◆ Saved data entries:
• • • •

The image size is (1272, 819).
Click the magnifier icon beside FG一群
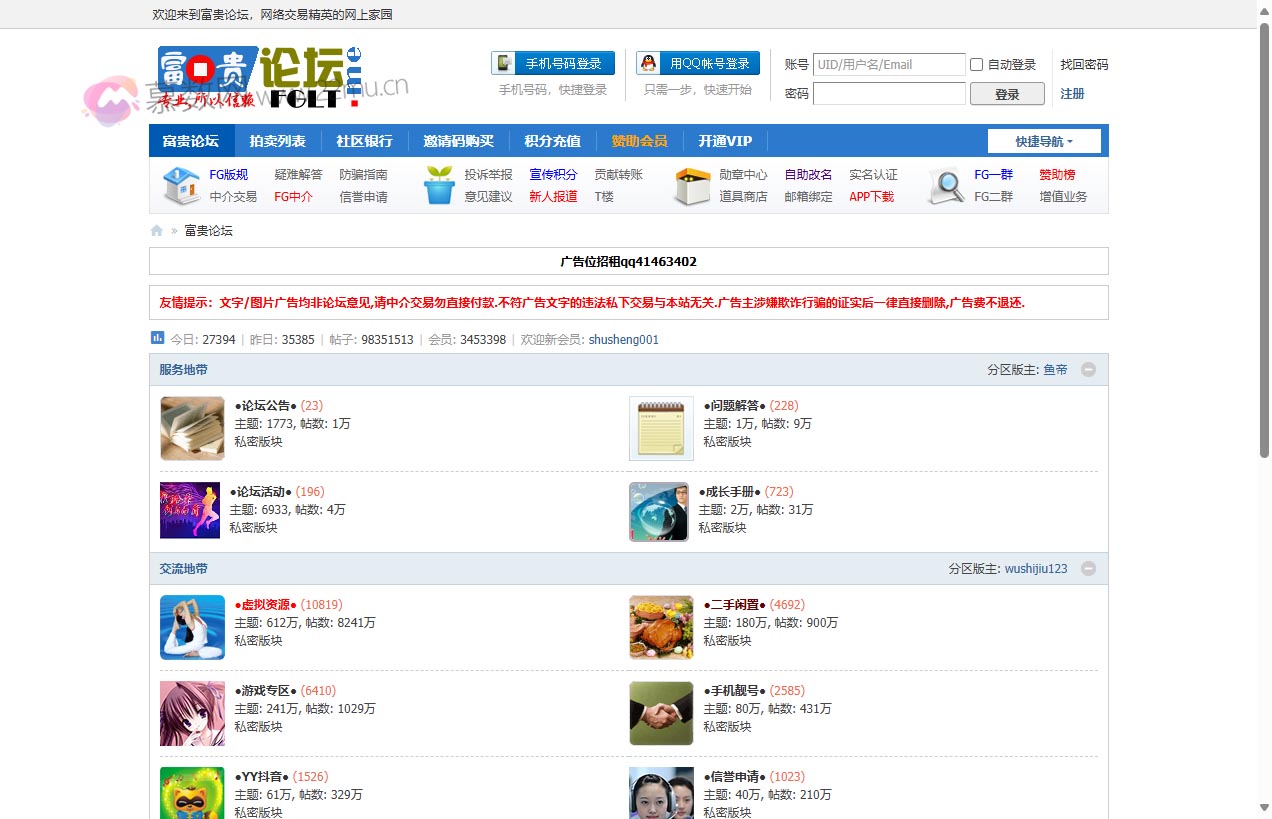(x=945, y=186)
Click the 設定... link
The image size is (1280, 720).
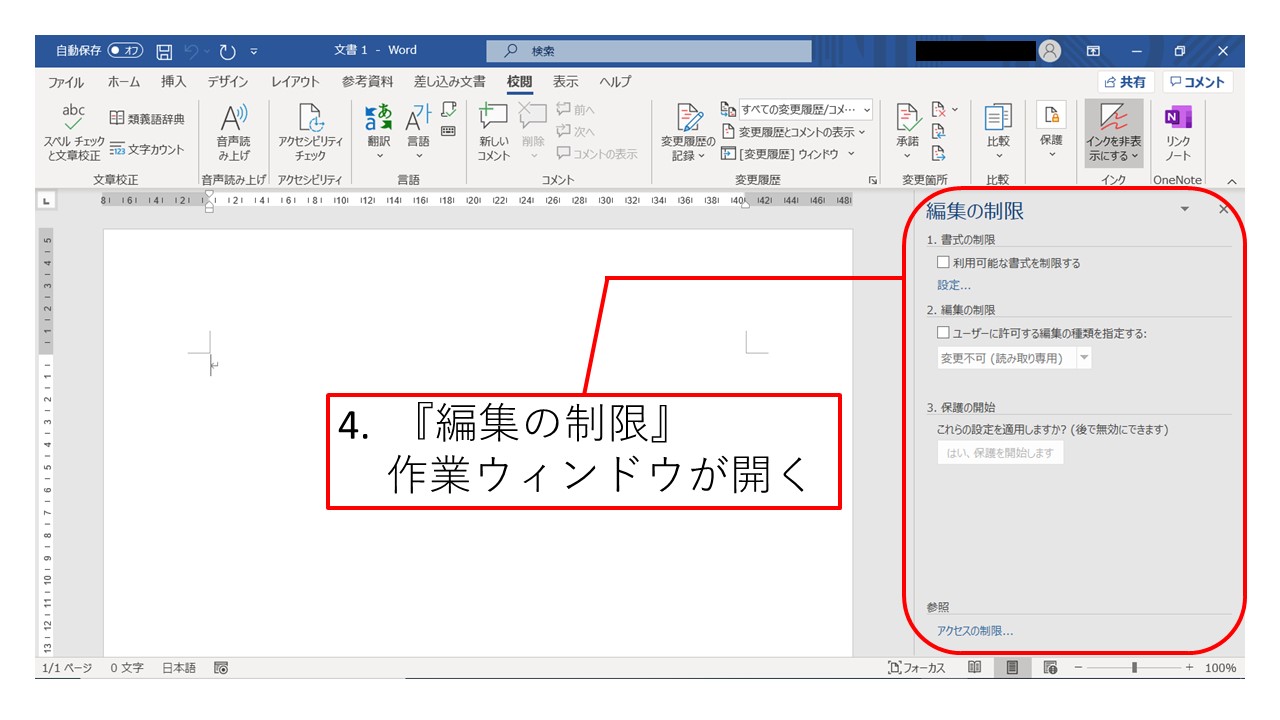[x=953, y=285]
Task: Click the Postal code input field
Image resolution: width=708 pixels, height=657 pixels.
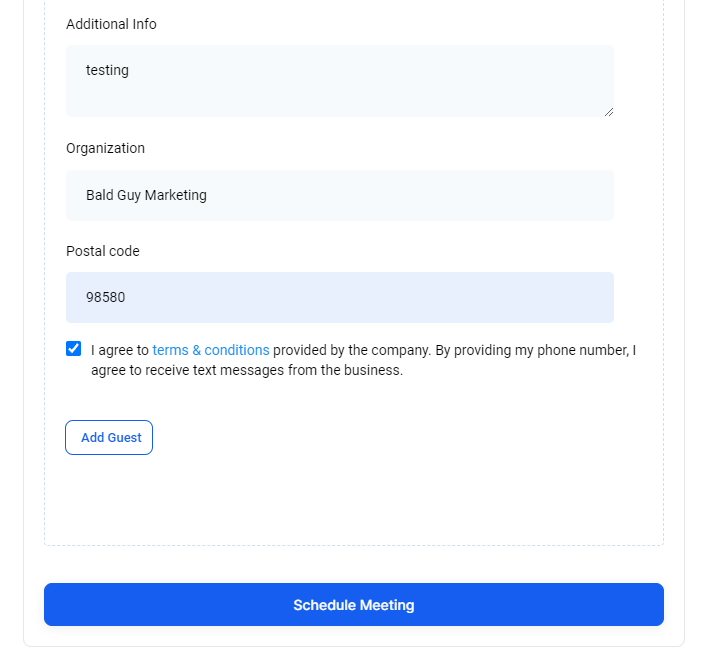Action: tap(340, 297)
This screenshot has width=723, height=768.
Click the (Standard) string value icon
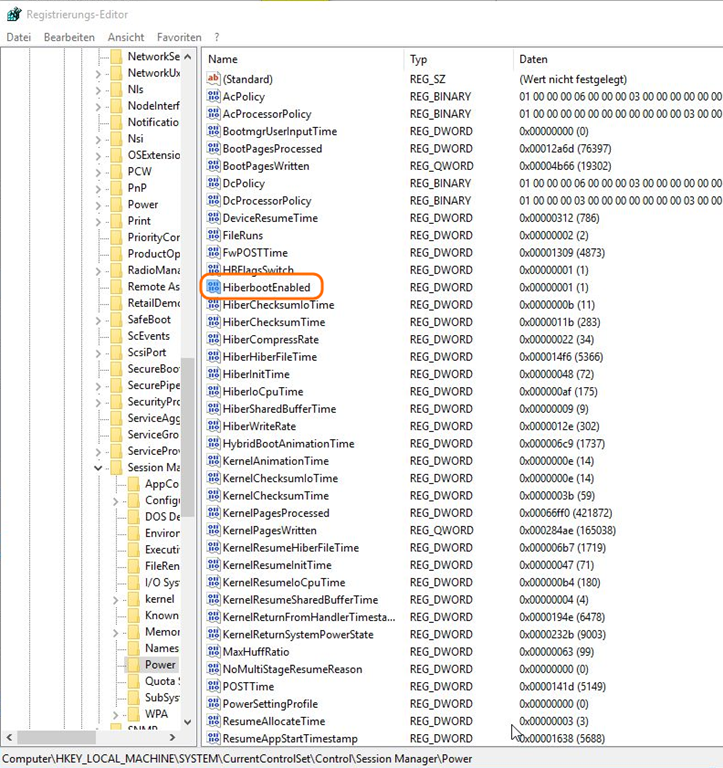point(212,79)
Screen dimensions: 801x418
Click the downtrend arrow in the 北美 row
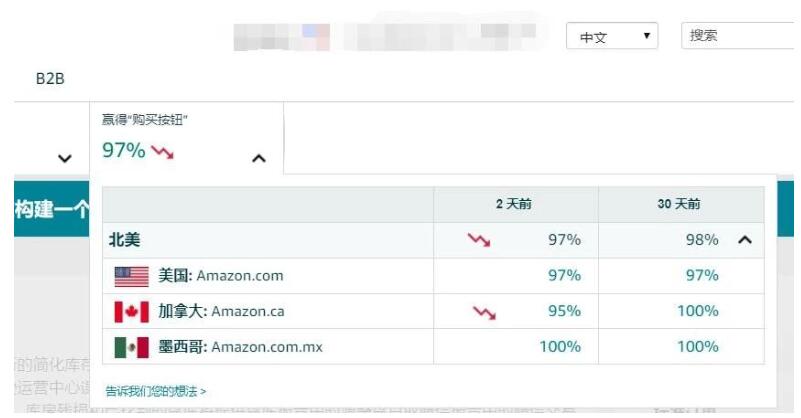tap(479, 241)
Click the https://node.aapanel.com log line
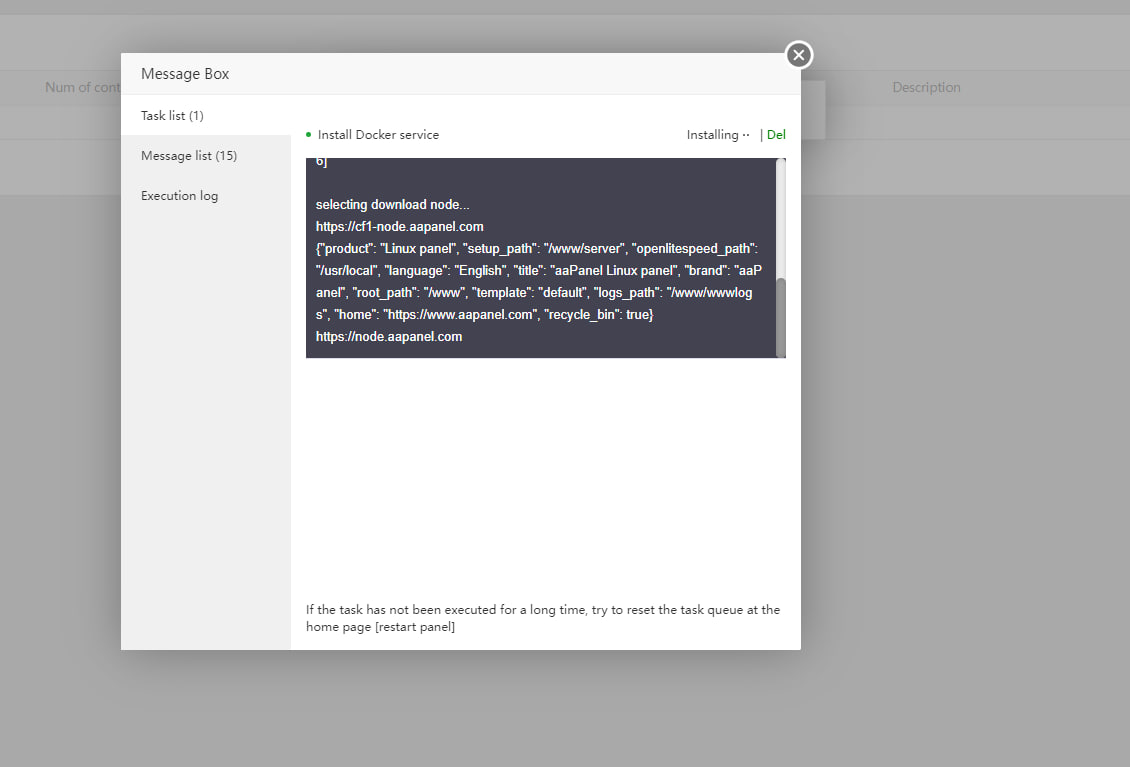1130x767 pixels. click(x=389, y=337)
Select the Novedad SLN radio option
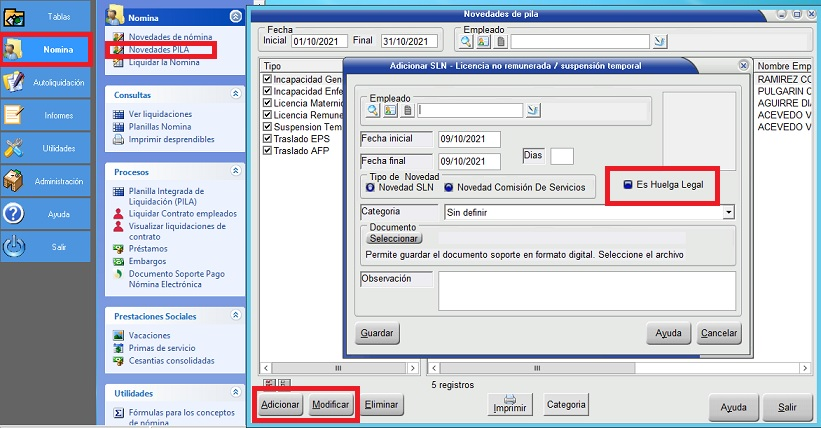Image resolution: width=821 pixels, height=428 pixels. [370, 186]
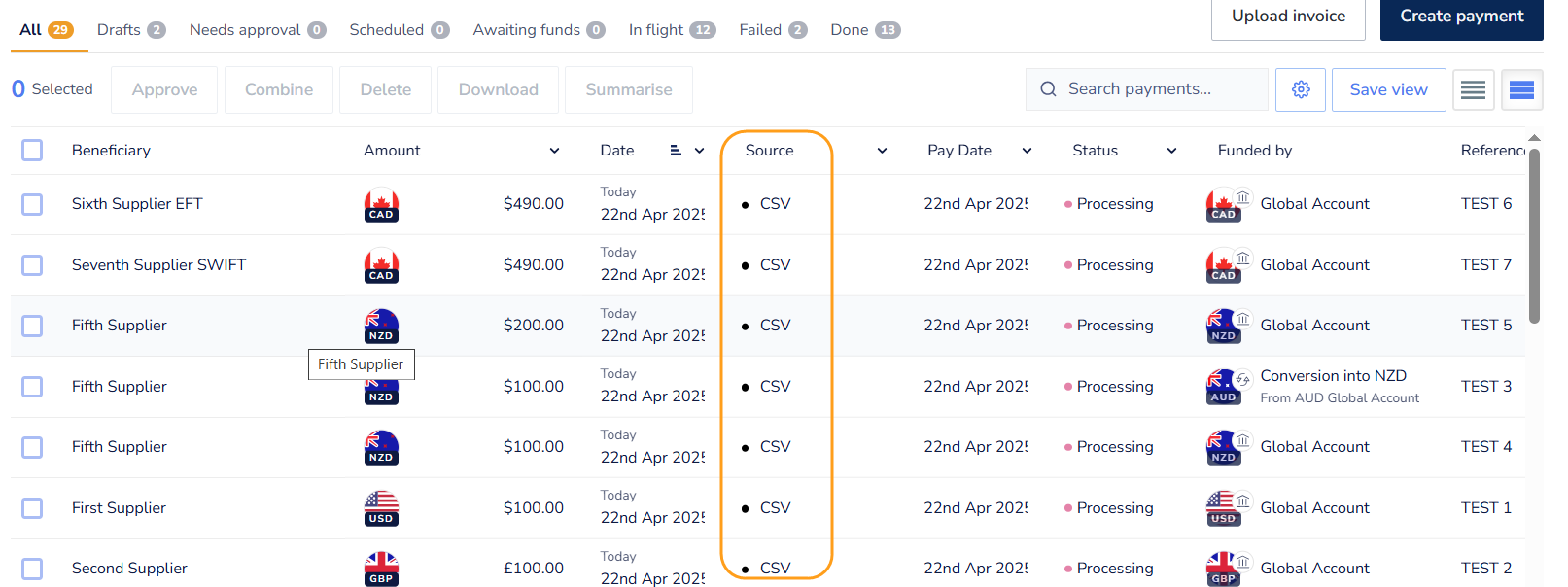Click the CAD flag icon for Sixth Supplier EFT

point(381,204)
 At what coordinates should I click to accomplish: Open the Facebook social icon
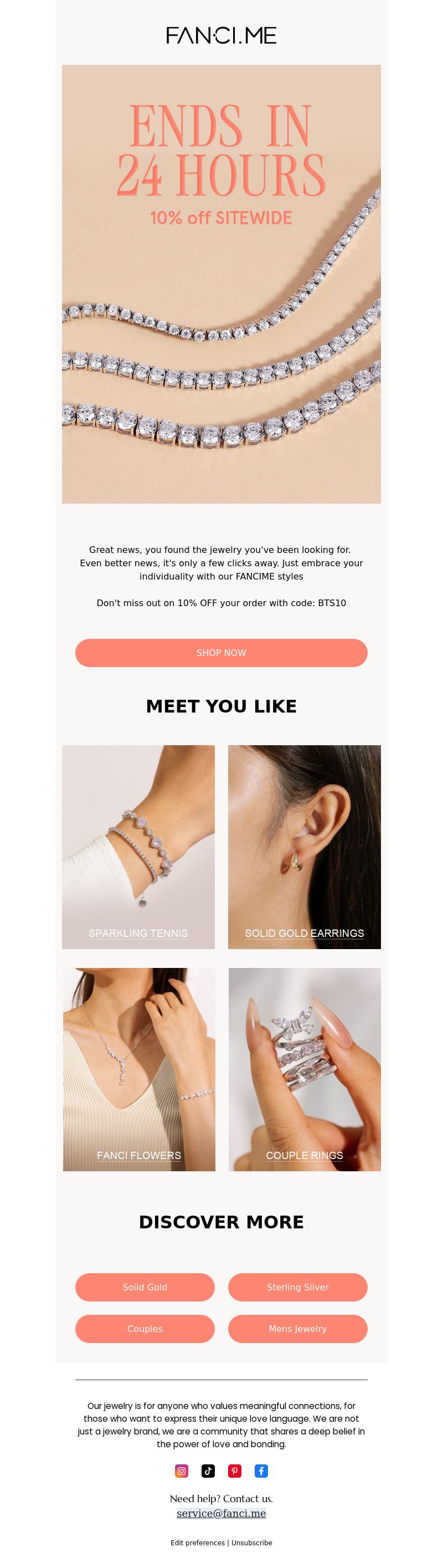(261, 1470)
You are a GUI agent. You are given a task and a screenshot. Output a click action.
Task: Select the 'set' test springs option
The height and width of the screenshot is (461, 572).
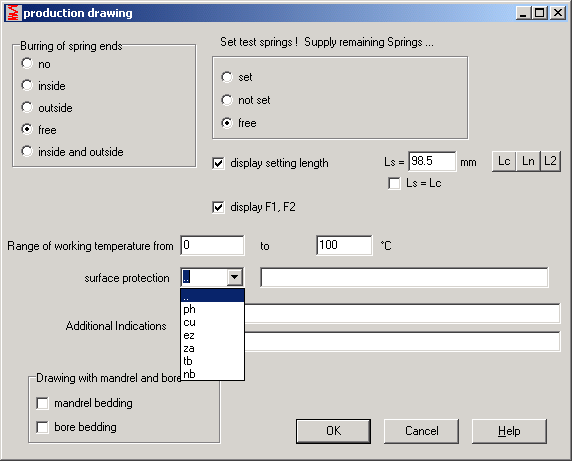point(227,77)
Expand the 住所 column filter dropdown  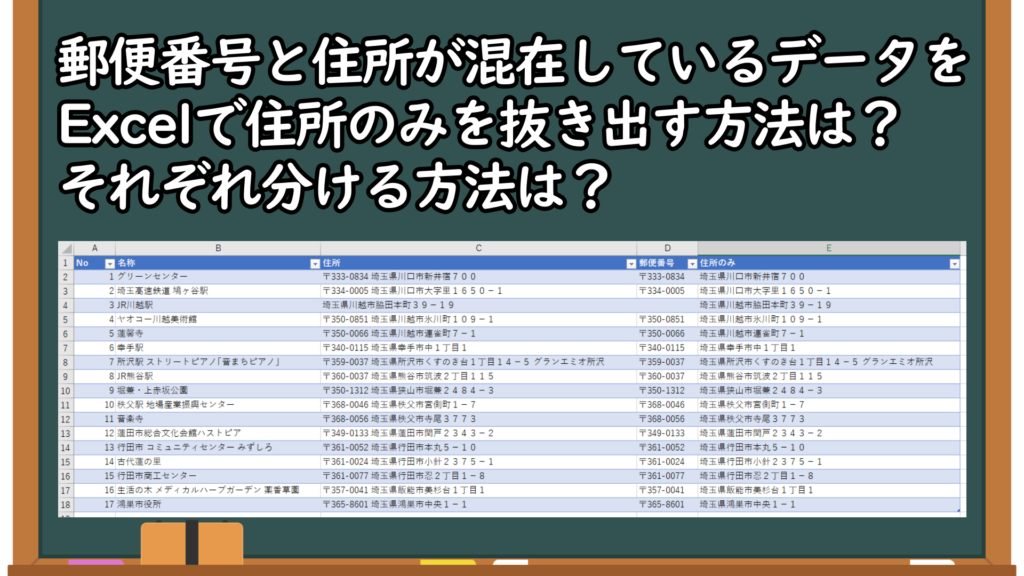pyautogui.click(x=630, y=263)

• • • •

◆ Required work: Starting with the first line of the records above and stopping after the line containing "Task: Select the 'set' test springs option", repeat every line exactly and leave out the pictures.

◆ Completed task:
The image size is (1272, 819).
Click the magnifier icon beside FG一群
(x=945, y=186)
Click the 設定... link
The image size is (1280, 720).
[x=953, y=285]
Task: Click the Postal code input field
Image resolution: width=708 pixels, height=657 pixels.
Action: tap(340, 297)
This screenshot has width=723, height=768.
Click the (Standard) string value icon
point(212,79)
Screen dimensions: 801x418
Click the downtrend arrow in the 北美 row
tap(479, 241)
Click the https://node.aapanel.com log line
1130x767 pixels. click(x=389, y=337)
Select the Novedad SLN radio option
Image resolution: width=821 pixels, height=428 pixels. [370, 186]
Click the CAD flag icon for Sixth Supplier EFT

point(381,204)
 At what coordinates should I click to accomplish: Open the Facebook social icon
(261, 1470)
You are a GUI agent. You are given a task and a screenshot. Output a click action.
Task: Select the 'set' test springs option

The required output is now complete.